NOT MEANT FOR FARMING (3/18/2025)

My great-granddaddy, Council Harmon, more commonly referred to as “Counce,” was dark-haired and blue-eyed and always wore a thick brush of a moustache. Standing about five feet six inches and weighing probably no more than 135 pounds in his prime, he sometimes had a hard time finding clothes to fit him. Even after reaching manhood, he continued wearing boy-sized shoes out of necessity.  

Though small of stature, he was a manual laborer and a hard worker like most men of his region, day, and time. Primarily a carpenter, he could perform almost any type of work, including welding, blacksmithing, overhauling wagons, and building water wheels for grist mills. 

He also made wooden tubs and butter churns, sometimes spending as many as three days on them before selling them for fifty cents apiece.

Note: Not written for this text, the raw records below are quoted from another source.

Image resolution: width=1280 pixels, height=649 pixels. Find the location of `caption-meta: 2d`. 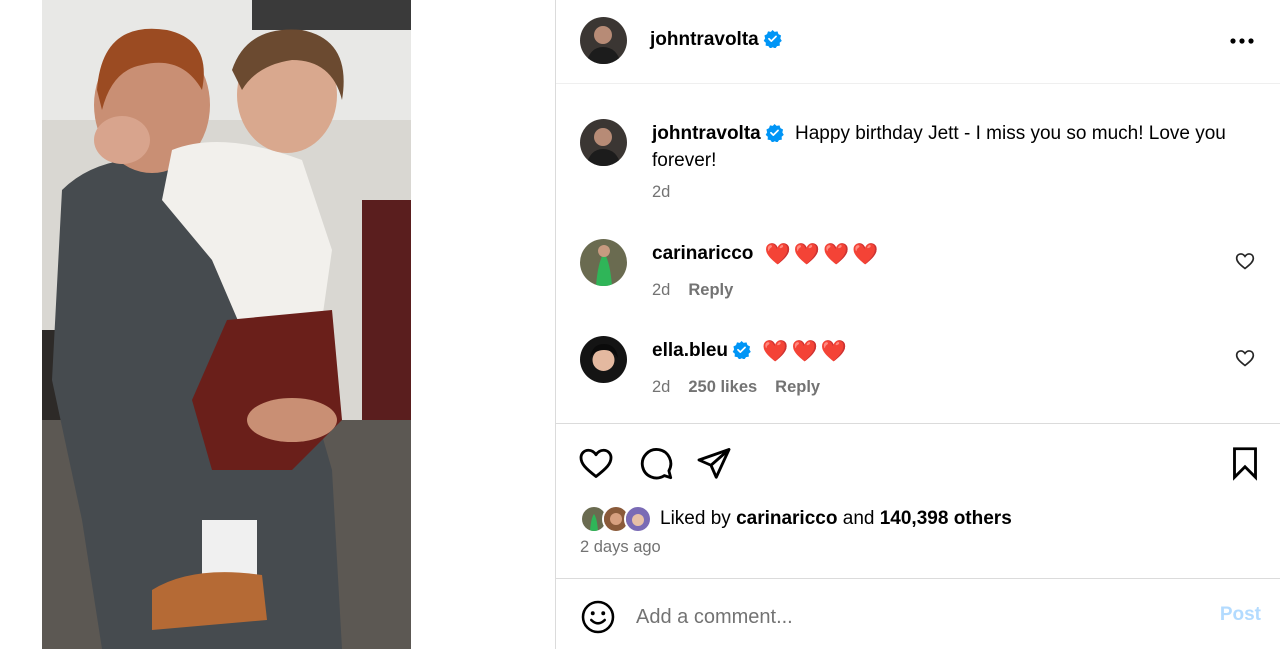

caption-meta: 2d is located at coordinates (670, 192).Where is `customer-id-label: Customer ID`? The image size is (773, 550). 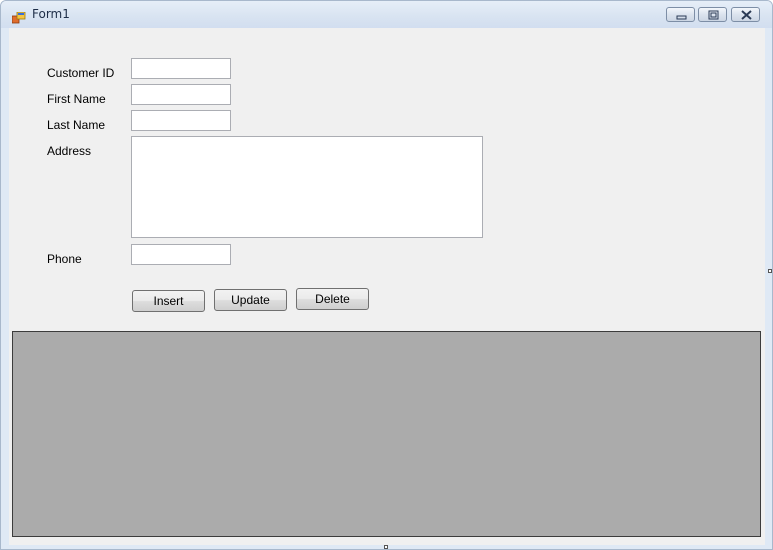 customer-id-label: Customer ID is located at coordinates (81, 73).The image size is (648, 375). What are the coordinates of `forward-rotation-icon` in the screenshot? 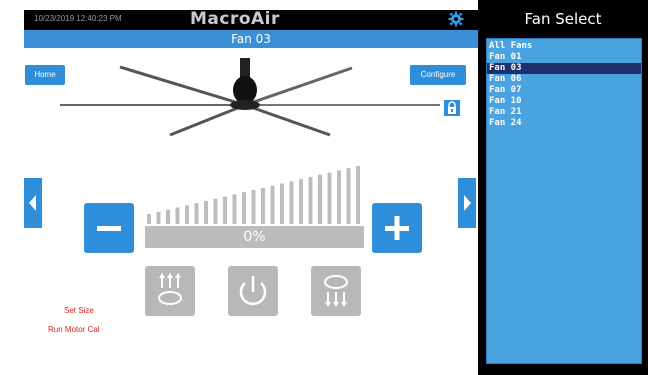 It's located at (170, 289). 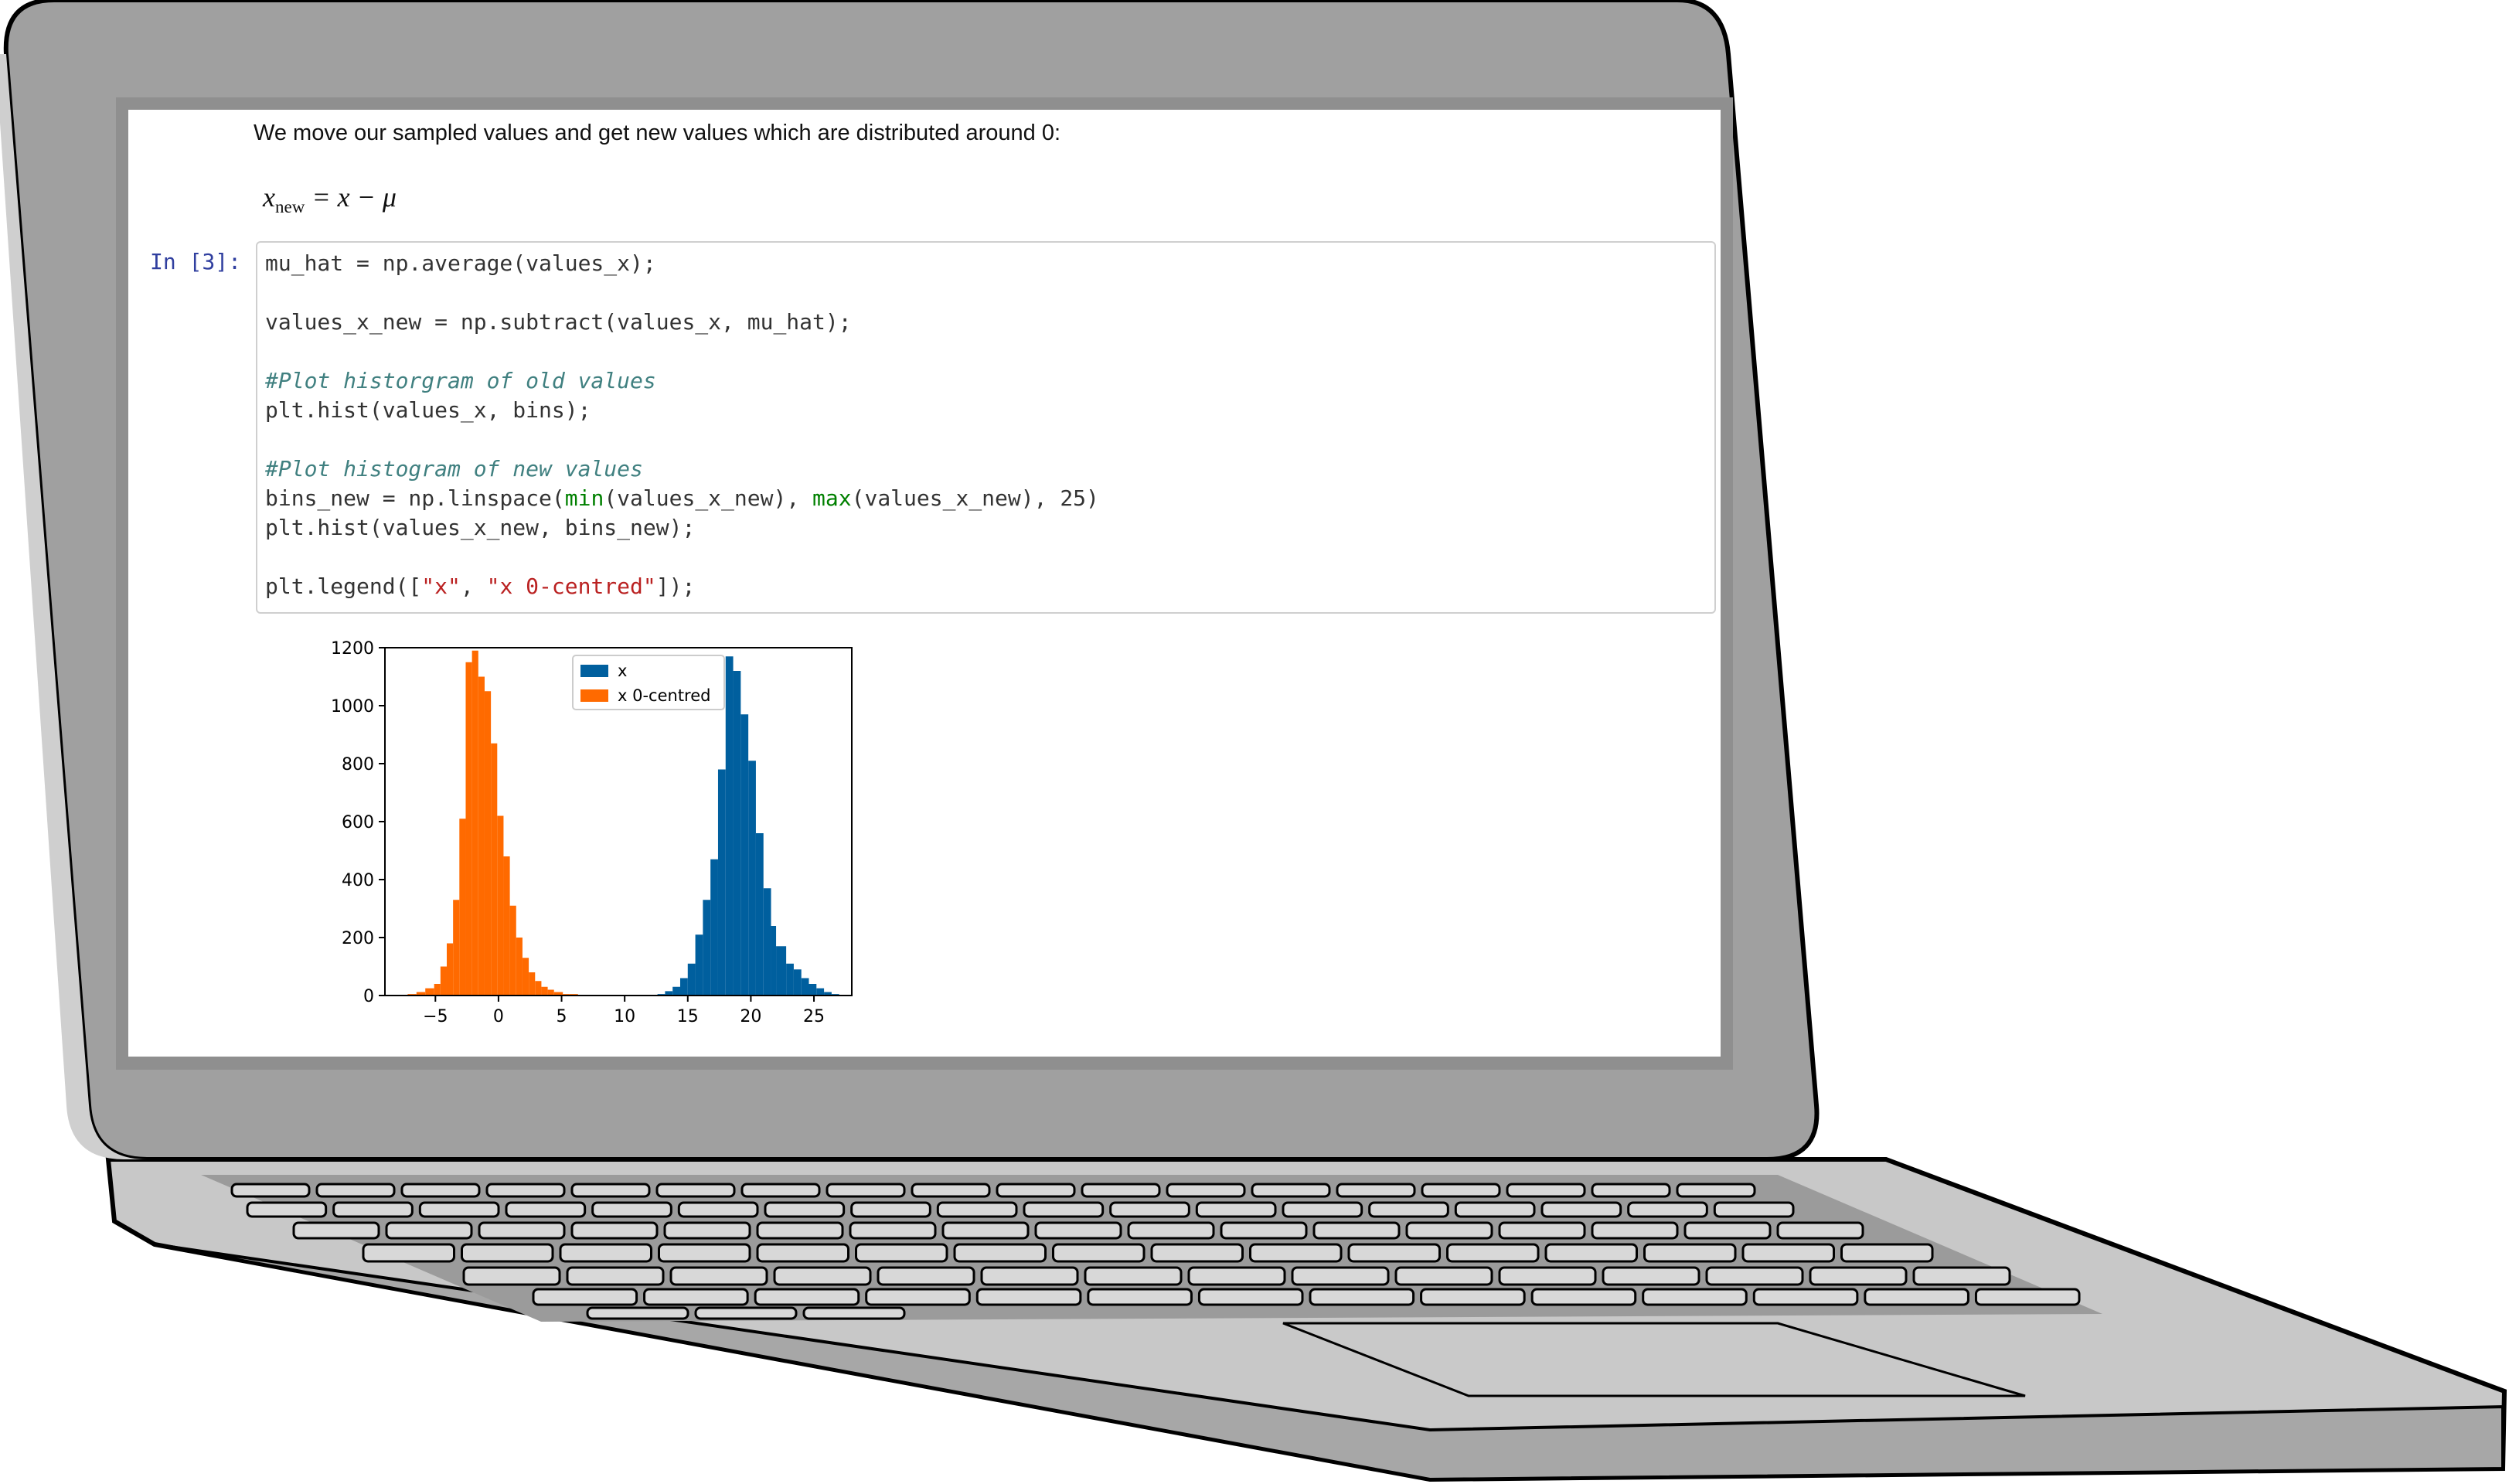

Due to a shortage of tools and possessing only a handsaw, hammer, hatchet, square, and axe, he did the best he could with what he had to provide for his wife and nine children.

Despite its challenges, this line of work suited Counce much better than farming.  Early on, with a yoke of steers and a “Farmer’s Friend” turning plow, he had made a go of it. But the flat field he attempted to work was full of big, white pine stumps, and before long, the plow got hung on one of them. 

Although Counce attempted to put them in reverse, the ill-trained and unconcerned steers simply stretched their necks over the yoke as if they were commencing to sleep. Angered by this predicament, Counce stomped about, hollering at the steers. “I’ll kick ever’ tooth in your head out!” he warned them.

In an attempt to make good on his threat, he walked around to face the steers and kicked at one of their mouths and noses. But the steer simultaneously turned his head away, and Counce missed, kicking the yoke instead. The impact was so severe that his toes were dislocated and doubled back inside his boot, which ultimately had to be cut off of his swollen foot.

That was the end of Grandpa Harmon’s farming endeavors and the beginning of a better use of his time and talents. Some years later, when he moved his family to another community, he left behind the “Farmer’s Friend” plow…still stuck under that stump.